## WORK INSTRUCTIONS
1) Transcribe the passage on produce imports from Mexico, everything from "Traditionally, the produce" down to "of the source.".
2) Pick up the passage on produce imports from Mexico where it stops, and keep writing its next part.

## TEXT PROVIDED
-- BEGIN --

Traditionally, the produce industry serving U.S. consumers “once had production gaps, but by extending production to many regions, consumer demand and expectations are being met as the gaps are being or have been eliminated.”

Not Unique to Mexico

Galeazzi notes, “This is not unique to Mexico. Consider the mandarins and clementines produced offshore in South America, South Africa, and other places. Now they’re available 12 months a year because of international and domestic conditions.”

He believes this basis for U.S. demand from Mexico – and other countries – will bring nothing but expansion.

“We’ll see increases for a number of reasons. These include food security. You’ve got to expand production because people have to eat, and the global population will continue to grow.” Food will be needed, regardless of the source.

Conversely, given U.S. growers’ resistance to imports of Mexican products, Galeazzi observes, “If Mexico does not export to the U.S., that food will find another export market home.”

-- END --

[Screen-element location records]
-- BEGIN --

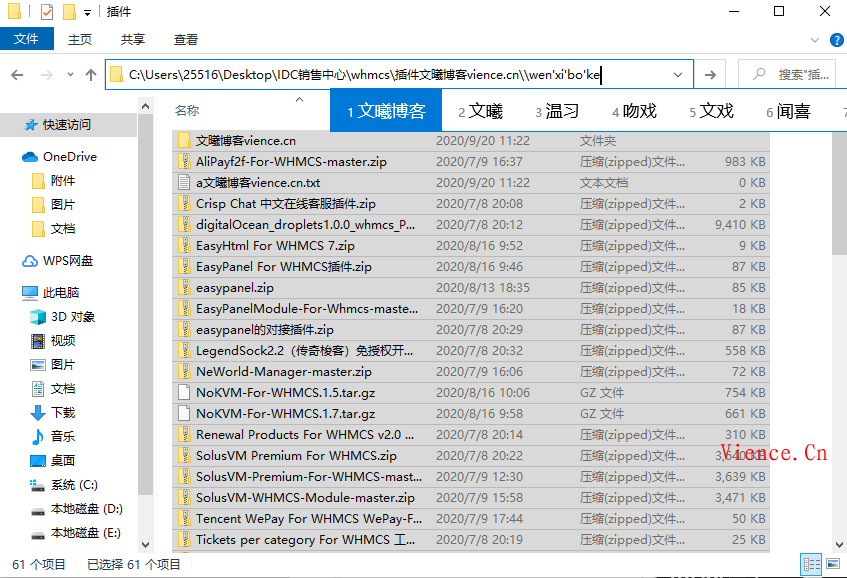Open the 下载 folder in the sidebar
This screenshot has height=578, width=847.
coord(58,411)
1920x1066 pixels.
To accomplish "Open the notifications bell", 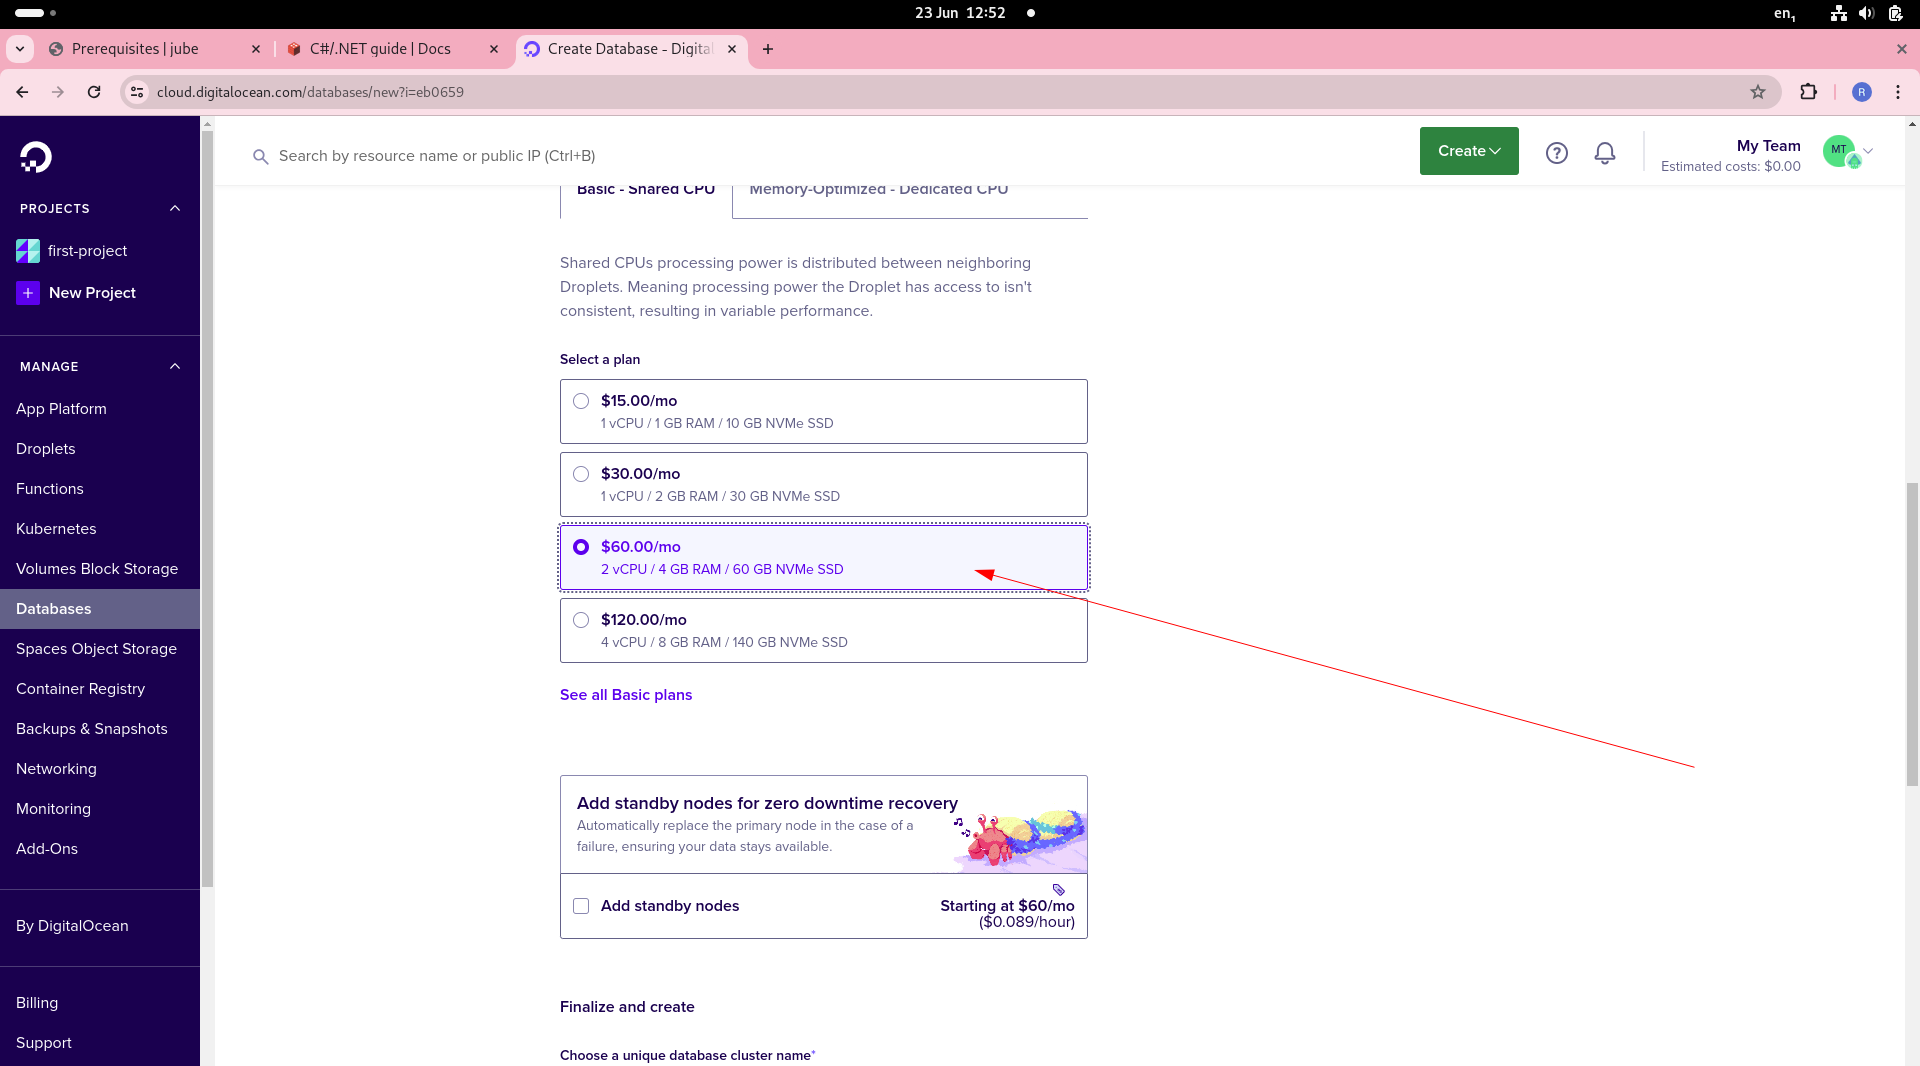I will pyautogui.click(x=1605, y=153).
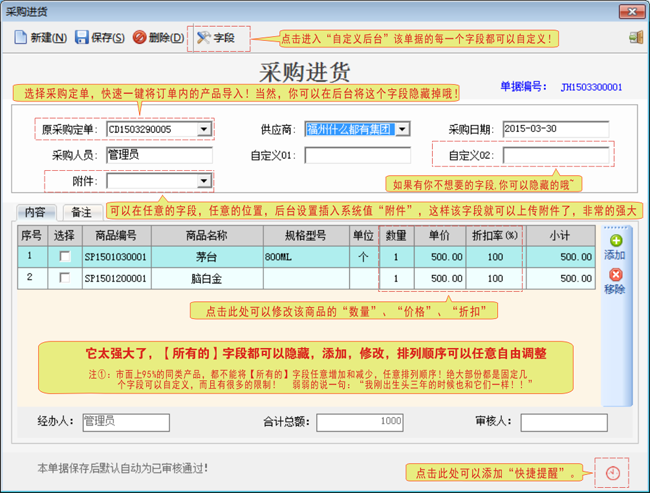This screenshot has height=493, width=650.
Task: Click the red 移除 remove row icon
Action: pos(615,274)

-- END --

## SET OF ANSWERS
1)
Traditionally, the produce industry serving U.S. consumers “once had production gaps, but by extending production to many regions, consumer demand and expectations are being met as the gaps are being or have been eliminated.”

Not Unique to Mexico

Galeazzi notes, “This is not unique to Mexico. Consider the mandarins and clementines produced offshore in South America, South Africa, and other places. Now they’re available 12 months a year because of international and domestic conditions.”

He believes this basis for U.S. demand from Mexico – and other countries – will bring nothing but expansion.

“We’ll see increases for a number of reasons. These include food security. You’ve got to expand production because people have to eat, and the global population will continue to grow.” Food will be needed, regardless of the source.

2)
He observes “there will also be a growing demand for U.S. production. The question is how do U.S. growers deal with water and labor shortages, or political and societal changes?

“There is room for all growers. We have to feed the people.”

International trade efficiencies allow American consumers to enjoy affordable, healthy foods throughout the year. These beautiful, 98-cent mangos were available in Dillon’s in Manhattan, KS, last March. (Photo: by Tad Thompson)

Privileged Consumers

Fortunately for most American consumers, their shopping list goes far beyond subsistence.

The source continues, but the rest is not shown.